Per otto mesi si è
trastullato tra comparsate televisive e viaggi da un capo all’altro del mondo
per autopromuoversi.
Per otto mesi ha trasformato
il Parlamento in un agorà per la masturbazione mentale di deputati e senatori
costretti a disquisire di voti di preferenza, liste bloccate, soglie di
ingresso, premi di maggioranza, senatori nominati od eletti, e di altre bazzecole
del genere.
Ha fatto il piacione
con Angela Merkel sperando di essere ammesso nel clan di coloro che reggono i
destini dell’Europa.
Ha dimostrato di
essere un innovatore da operetta quando, di fronte alle proposte di spending
review elaborate da Cottarelli, se l’è fatta sotto e non ha trovato di meglio
che licenziarlo.
I media hanno avuto
il loro da fare, in questi otto mesi, a star dietro alla fiumana di annunci di cambiamento
che lui mitragliava ad ogni piè sospinto.
Mentre lui era
indaffarato nel pavoneggiarsi in ogni dove il Paese procedeva nel suo progressivo
inesorabile declino.
Il debito pubblico
ha continuato a crescere, la disoccupazione soprattutto giovanile è arrivata a
livelli da incubo, il numero delle imprese che hanno chiusi i battenti si è ingrossato
giorno dopo giorno, gli italiani in povertà relativa o assoluta hanno superati
i sei milioni, e si potrebbe continuare.
Dopo otto mesi, nel
carniere di Matteo Renzi e del suo governo non c’è, in concreto, una sola
riforma che serva al Paese, non c’è un solo provvedimento in grado di
contrastare la crisi, non c'è nessun reale intervento per combattere con efficacia
malaffare, corruzione, sprechi, evasione fiscale.
Insomma solo
valanghe di annunci, dichiarazioni e bla bla bla.

### COMPITI DA SVOLGERE
A – Puoi ricopiare fedelmente il testo sul governo Renzi da "Il debito pubblico" a "sprechi, evasione fiscale."?
B – Rispondi a queste domande sul testo sul governo Renzi:
(i) Per quanti mesi, secondo il testo, il Parlamento è stato trasformato in un'agorà?
(ii) Chi ha elaborato le proposte di spending review?
(iii) Quale soglia hanno superato gli italiani in povertà relativa o assoluta?
C – Come prosegue il testo sul governo Renzi? Scrivine il seguito a partire dalla sua ultima frase.
Il materiale riportato qui sotto non serve.

### INFORMAZIONI FORNITE
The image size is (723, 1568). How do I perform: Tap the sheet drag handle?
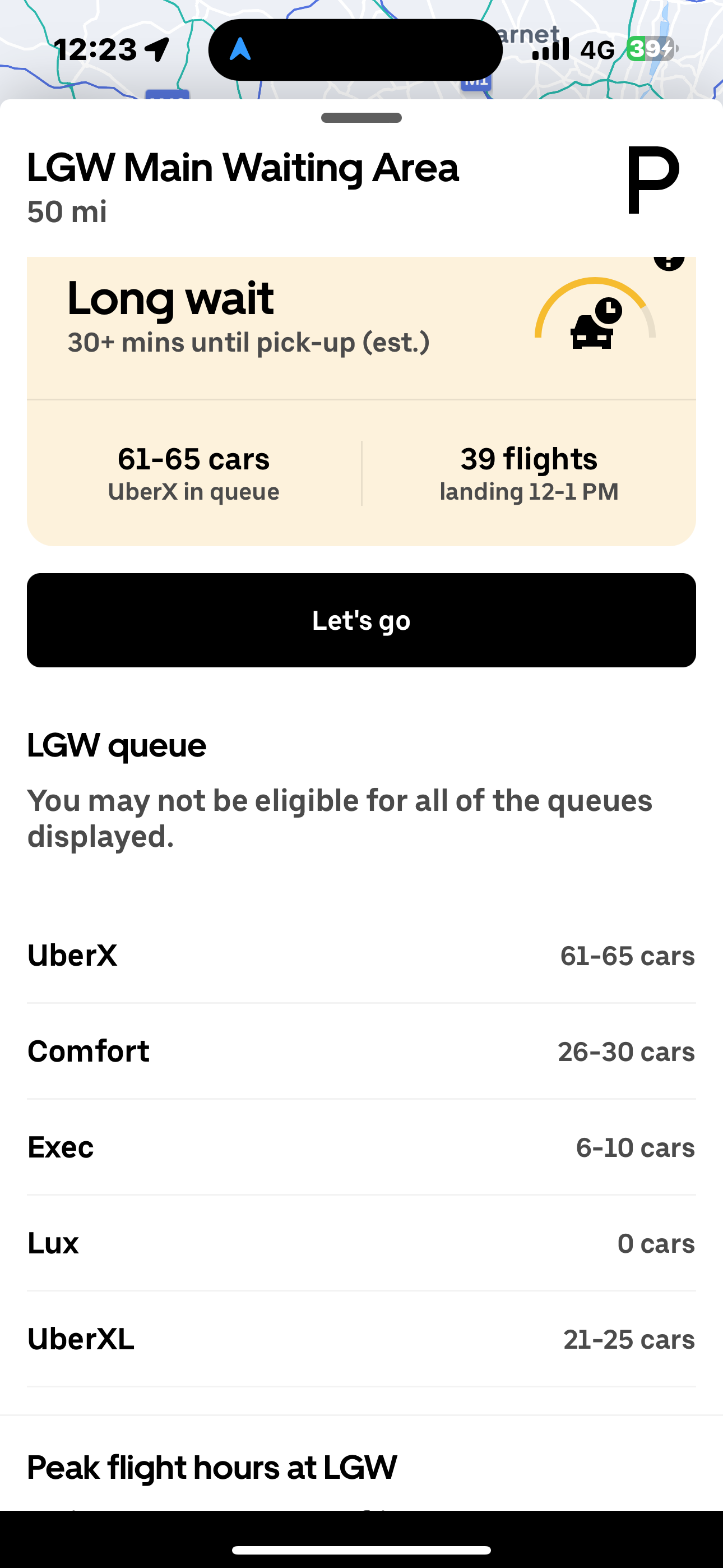(362, 117)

### INSIEME DELLE RISPOSTE
A –
Il debito pubblico
ha continuato a crescere, la disoccupazione soprattutto giovanile è arrivata a
livelli da incubo, il numero delle imprese che hanno chiusi i battenti si è ingrossato
giorno dopo giorno, gli italiani in povertà relativa o assoluta hanno superati
i sei milioni, e si potrebbe continuare.
Dopo otto mesi, nel
carniere di Matteo Renzi e del suo governo non c’è, in concreto, una sola
riforma che serva al Paese, non c’è un solo provvedimento in grado di
contrastare la crisi, non c'è nessun reale intervento per combattere con efficacia
malaffare, corruzione, sprechi, evasione fiscale.

B –
(i) Per otto mesi.
(ii) Cottarelli.
(iii) I sei milioni.

C –
Improvvisamente, però,
dopo otto mesi Matteo Renzi scopre che in Italia esiste un “problema lavoro”, e decide di puntare i piedi perché il Senato,
correndo pancia a terra, approvi in “24
ore 24” una abborracciata riforma del lavoro, senza discutere e sottomettendosi
all’ennesimo voto di fiducia.
In realtà a Renzi interessa
unicamente potersi pavoneggiare, mercoledì 8 ottobre al vertice milanese dell’Unione
Europea, esibendo una riforma del lavoro qualunque, anche se campata in aria ed
inattuabile.
Una lampante prova dell’esibizionismo,
del dilettantismo e della superficialità con cui Matteo Renzi si rapporti con
le difficili e gravi scelte di cui il nostro Paese avrebbe bisogno in una fase
così drammatica.
Protagonismo, dilettantismo
e superficialità che, guarda caso, ritroviamo anche nell’annuncio di puntare all’aumento
dei consumi, da gennaio 2015, inserendo nelle buste paga dei lavoratori dipendenti
il TFR (detto anche liquidazione o
buonuscita),.
È evidente che Renzi
ignori cosa significhi il TFR per i lavoratori e per le imprese, non avendo lui
mai lavorato in una fabbrica o in un ufficio.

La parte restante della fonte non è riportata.